AllocDB Storage and Recovery
Scope
This document defines the v1 WAL, snapshot, and crash-recovery model.
WAL
The current implementation uses one append-only WAL file.
Segmented WAL retention remains a plausible future refinement, but v1 now achieves safe checkpoint coordination by rewriting the retained WAL prefix through a temp-file and rename path.
Each frame includes:
magic
version
lsn
request_slot
record_type
payload_len
checksum
payload
Required properties:
- fixed upper bound on payload size
- manual binary encoding with explicit endianness
- CRC32C on each frame
- classify WAL recovery stop reasons as
clean_eof,torn_tail, orcorruption - auto-truncate only incomplete EOF torn tails
- fail closed on middle-of-log corruption
- fail closed on semantically invalid replay ordering such as non-monotonic
lsnor rewoundrequest_slot - no
serdeor format whose layout is implicit
Current implementation anchor:
crates/allocdb-core/src/command_codec.rscrates/allocdb-core/src/wal.rscrates/allocdb-core/src/wal_file.rs
The current code covers frame encoding, decoding, checksum validation, and in-memory recovery
scanning up to the last valid frame boundary, explicit command-payload encoding for client and
internal commands, file-backed append, sync, recovery scan, truncate-to-valid-prefix behavior for
one WAL file, and safe WAL rewrite during checkpoint retention. Recovery distinguishes a
crash-torn tail from durable-log corruption: only torn tails are truncated automatically. Replay
also rejects checksum-valid WAL input whose frame metadata moves lsn backwards or rewinds
request_slot.
Snapshots
Snapshots are point-in-time images of the applied state at a specific snapshot_lsn.
The snapshot contains:
- resource table
- reservation table
- operation dedupe table
- expiration index state
- last applied LSN
Write snapshots by:
- serializing to a temporary file
- fsyncing the file
- renaming atomically
- fsyncing the directory if required by the platform
Current implementation anchor:
crates/allocdb-core/src/snapshot.rscrates/allocdb-core/src/snapshot_file.rs
The current code covers snapshot encode, decode, allocator-state capture, and allocator restore from one decoded snapshot, plus file-backed snapshot write and load with temp-file and rename discipline. Restore validates configured table capacities, duplicate IDs, wheel bounds, replay watermark consistency, and trusted-core resource/reservation invariants before admitting decoded contents into live state.

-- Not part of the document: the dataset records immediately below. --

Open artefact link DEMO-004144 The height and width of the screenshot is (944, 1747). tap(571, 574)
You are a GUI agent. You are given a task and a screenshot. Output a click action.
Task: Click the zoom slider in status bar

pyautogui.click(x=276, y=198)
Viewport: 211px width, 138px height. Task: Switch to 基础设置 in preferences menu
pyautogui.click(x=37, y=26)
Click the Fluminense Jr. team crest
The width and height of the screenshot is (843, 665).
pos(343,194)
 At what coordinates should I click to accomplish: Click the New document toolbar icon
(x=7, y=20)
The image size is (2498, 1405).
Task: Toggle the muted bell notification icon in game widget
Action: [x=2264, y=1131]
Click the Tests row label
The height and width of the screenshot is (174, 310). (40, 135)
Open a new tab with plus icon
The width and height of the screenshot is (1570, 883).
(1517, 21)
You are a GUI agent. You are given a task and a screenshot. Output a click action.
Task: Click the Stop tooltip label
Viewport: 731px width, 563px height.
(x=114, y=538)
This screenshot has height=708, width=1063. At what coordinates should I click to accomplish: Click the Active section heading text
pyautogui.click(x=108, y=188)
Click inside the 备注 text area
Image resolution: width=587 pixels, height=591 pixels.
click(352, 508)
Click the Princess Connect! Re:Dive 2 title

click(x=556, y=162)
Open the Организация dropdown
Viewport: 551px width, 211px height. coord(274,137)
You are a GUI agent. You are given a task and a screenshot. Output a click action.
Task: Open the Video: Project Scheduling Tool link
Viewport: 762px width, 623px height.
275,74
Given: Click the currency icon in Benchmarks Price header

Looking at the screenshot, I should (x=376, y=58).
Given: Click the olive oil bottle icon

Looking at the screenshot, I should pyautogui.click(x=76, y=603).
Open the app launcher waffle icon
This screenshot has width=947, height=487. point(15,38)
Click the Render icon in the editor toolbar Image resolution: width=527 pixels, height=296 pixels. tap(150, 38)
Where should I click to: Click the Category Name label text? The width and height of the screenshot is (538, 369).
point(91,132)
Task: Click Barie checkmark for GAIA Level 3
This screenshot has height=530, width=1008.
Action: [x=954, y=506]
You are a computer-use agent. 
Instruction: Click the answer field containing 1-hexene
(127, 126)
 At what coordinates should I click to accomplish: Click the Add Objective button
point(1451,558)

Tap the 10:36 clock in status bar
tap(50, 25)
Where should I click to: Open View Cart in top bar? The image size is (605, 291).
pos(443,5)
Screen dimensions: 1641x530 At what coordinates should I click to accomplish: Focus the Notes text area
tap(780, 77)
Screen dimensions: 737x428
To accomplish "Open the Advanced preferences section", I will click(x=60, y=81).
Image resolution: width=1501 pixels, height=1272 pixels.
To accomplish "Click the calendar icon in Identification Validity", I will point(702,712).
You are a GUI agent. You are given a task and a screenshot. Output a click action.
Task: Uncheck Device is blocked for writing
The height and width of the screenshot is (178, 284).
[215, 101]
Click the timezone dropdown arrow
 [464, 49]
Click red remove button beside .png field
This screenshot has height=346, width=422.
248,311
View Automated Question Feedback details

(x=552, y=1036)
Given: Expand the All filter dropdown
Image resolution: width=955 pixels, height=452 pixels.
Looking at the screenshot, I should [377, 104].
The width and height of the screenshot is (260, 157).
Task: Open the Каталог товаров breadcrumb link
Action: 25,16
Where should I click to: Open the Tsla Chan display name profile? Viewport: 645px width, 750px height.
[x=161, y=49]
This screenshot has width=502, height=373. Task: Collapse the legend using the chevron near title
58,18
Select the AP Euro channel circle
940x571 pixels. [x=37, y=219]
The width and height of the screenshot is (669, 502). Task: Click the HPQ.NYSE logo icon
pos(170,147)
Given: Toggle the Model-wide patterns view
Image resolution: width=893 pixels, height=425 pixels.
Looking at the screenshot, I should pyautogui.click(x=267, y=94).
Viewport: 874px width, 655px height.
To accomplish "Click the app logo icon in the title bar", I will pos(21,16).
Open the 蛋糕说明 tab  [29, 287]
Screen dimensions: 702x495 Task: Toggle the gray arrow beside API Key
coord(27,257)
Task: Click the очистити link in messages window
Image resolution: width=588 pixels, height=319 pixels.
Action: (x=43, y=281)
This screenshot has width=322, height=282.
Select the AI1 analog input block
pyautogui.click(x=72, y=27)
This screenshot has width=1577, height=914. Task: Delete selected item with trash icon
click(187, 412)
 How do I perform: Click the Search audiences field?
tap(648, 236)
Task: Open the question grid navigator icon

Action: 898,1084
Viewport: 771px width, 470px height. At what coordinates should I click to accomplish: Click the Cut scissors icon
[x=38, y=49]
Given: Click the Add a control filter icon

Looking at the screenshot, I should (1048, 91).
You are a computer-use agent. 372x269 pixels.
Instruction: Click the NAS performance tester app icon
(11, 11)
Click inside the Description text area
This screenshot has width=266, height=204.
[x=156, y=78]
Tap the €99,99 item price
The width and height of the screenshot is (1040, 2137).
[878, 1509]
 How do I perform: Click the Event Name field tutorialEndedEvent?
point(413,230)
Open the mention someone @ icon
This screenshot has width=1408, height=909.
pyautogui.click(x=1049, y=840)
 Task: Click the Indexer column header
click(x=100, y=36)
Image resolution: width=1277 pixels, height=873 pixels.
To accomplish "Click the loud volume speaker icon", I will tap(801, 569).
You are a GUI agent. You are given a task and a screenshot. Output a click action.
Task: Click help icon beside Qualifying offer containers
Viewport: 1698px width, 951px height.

Recovery implementation anchors:
crates/allocdb-core/src/recovery.rs
Recovery
Recovery is:
- load the latest valid snapshot
- scan later WAL frames in LSN order
- verify checksums
- replay frames into a fresh state machine
- rebuild transient scheduler state from persisted state
- resume accepting traffic
If a WAL tail is torn after crash, recovery truncates at the last valid frame boundary.
If recovery detects a checksum or framing error before EOF, the node fails closed and surfaces the corruption instead of rewriting the WAL.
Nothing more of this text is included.